_TO DO_
1. From the passage on Christian unity below, list every fruit of the Spirit that it names as transformative in situations of conflict.
2. Carry on the passage on Christian unity below with a paragraph that picks up after its final sentence.

For me, the enduring question is why Christians of all denominations remain so ready to assume the worst of each other, and broadcast that fact, whether on social or traditional media. The notion exemplified by Jesus’ words in John 13:35, that the mutual love within the church is itself an attractive missionary sign to those beyond it, seems remote.
And yet the New Testament is candid and consistent in its repeated calls towards the maintenance of loving unity within the body of Christ. Of course this doesn’t mean hard questions should not be faced, particularly when orthodoxy is at stake, but what repeatedly strikes me is the way in which this call to unity falls down the list of ecclesial priorities, despite the consistent urging found within both the Gospels and other New Testament narratives.
Within my own work, the contrast set out by St Paul between the fruit of the Spirit and the acts of the flesh is illustrative. Although, perhaps understandably, attention often focusses on the “big ticket” sins outlined in Galatians chapter 5, it is striking that several of the fleshly characteristics relate precisely to the nature of human interactions in the context of disagreements: discord, dissensions and factions, for example. Whereas the fruit of the Spirit exemplify characteristics which can be transformative in situations of conflict: forbearance, kindness, goodness, faithfulness, gentleness and self-control.

_RECORDS PROVIDED_
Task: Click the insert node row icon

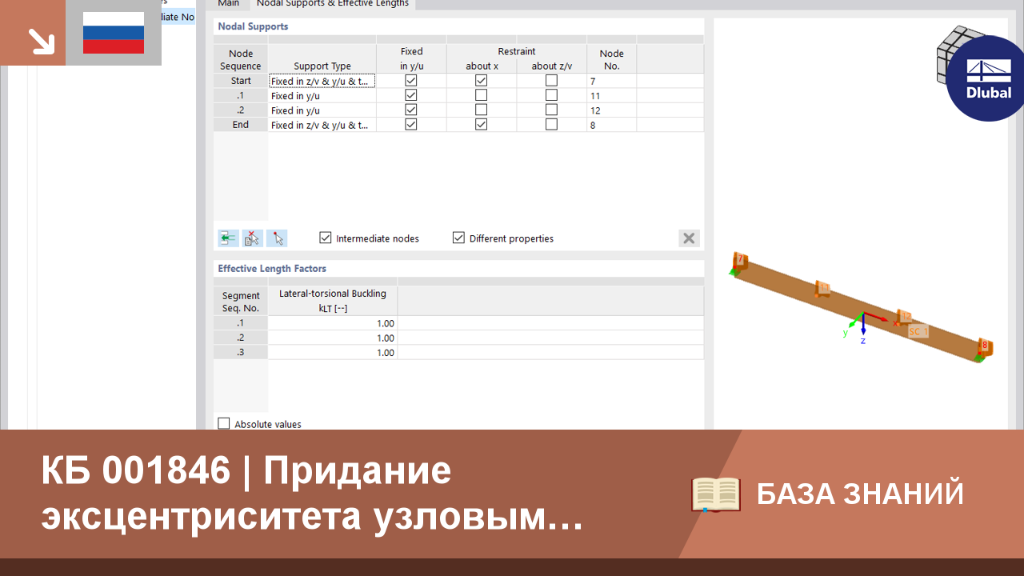Action: 228,238
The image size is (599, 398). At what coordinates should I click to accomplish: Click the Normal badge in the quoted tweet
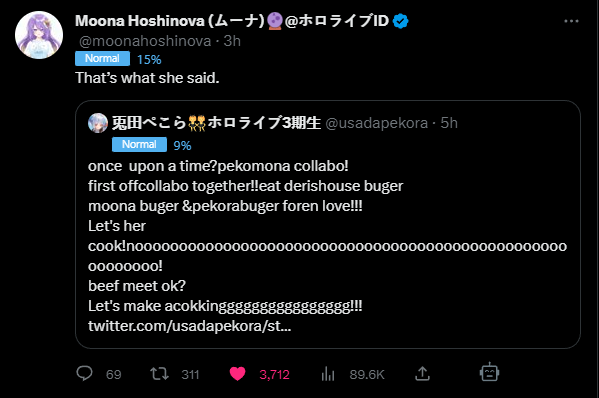(x=139, y=144)
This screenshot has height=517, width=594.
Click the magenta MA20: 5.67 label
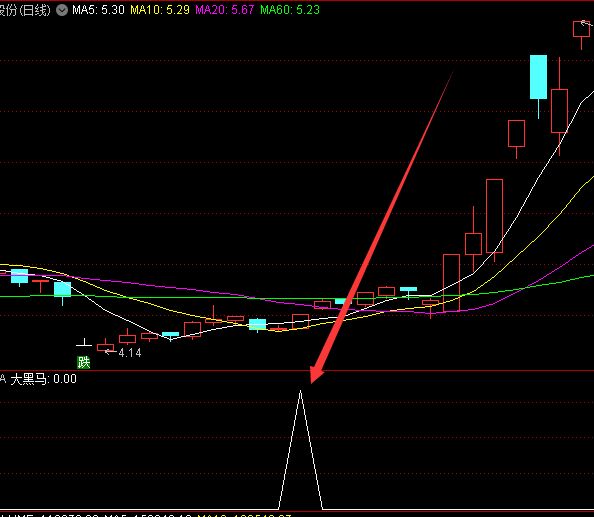(224, 10)
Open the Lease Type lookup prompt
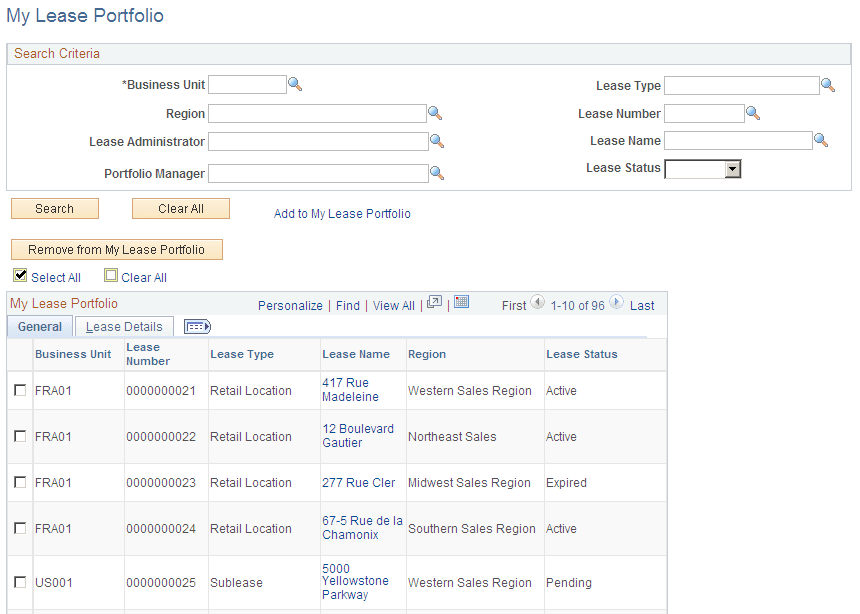This screenshot has height=614, width=860. 828,85
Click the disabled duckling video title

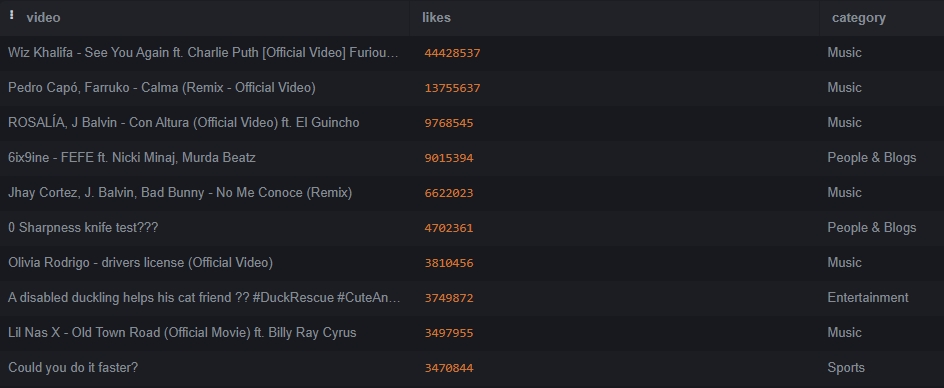[x=204, y=298]

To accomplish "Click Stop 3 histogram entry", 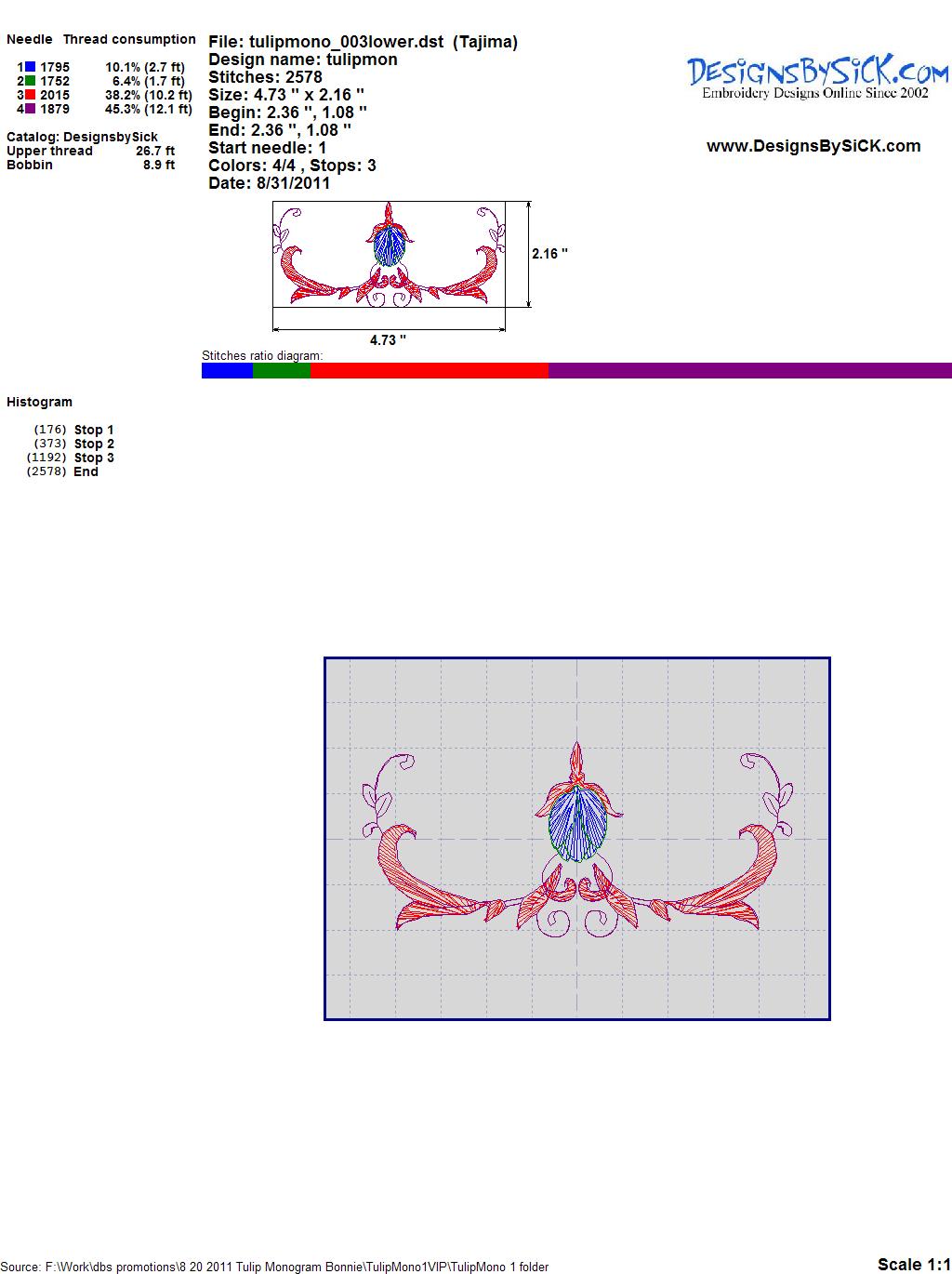I will (94, 458).
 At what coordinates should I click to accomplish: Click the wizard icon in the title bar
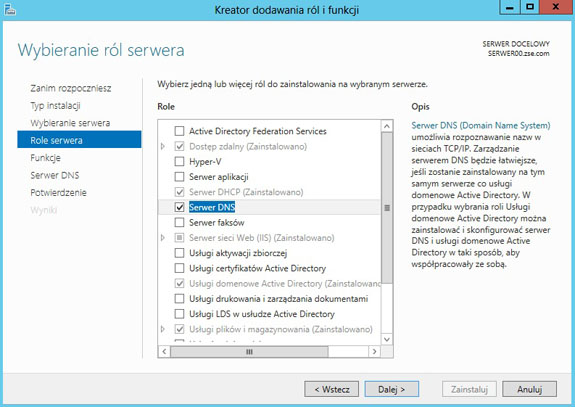tap(10, 9)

_ANSWERS PROVIDED_
1. forbearance, kindness, goodness, faithfulness, gentleness, self-control

2.
The simple observation is that any church debate, whether within or beyond a particular denomination, will be improved in quality in direct proportion to amount of the fruit of the Spirit present. This question of spiritual reality lies at the heart of how disagreements are faced, and how Christlike we are as we face them.
The irony for me, as I watch the Church of England teeter on the edge of self-destruction over questions of sexuality, is that often we find unity easier to pursue beyond a denomination than within it. The Archbishop of Canterbury, Justin Welby, will pray for Christian unity in Rome this weekend, even as that same unity is seriously imperilled within his own jurisdiction.
We live with these ironies as we intercede for deeper unity. My own particular hope and prayer is that Christian leaders will recognise the spiritual dimension to our striving for unity – and that we will be faithful to the Lord’s desire for his followers to be one, as we face and debate our differences, whether within a synod or beyond it.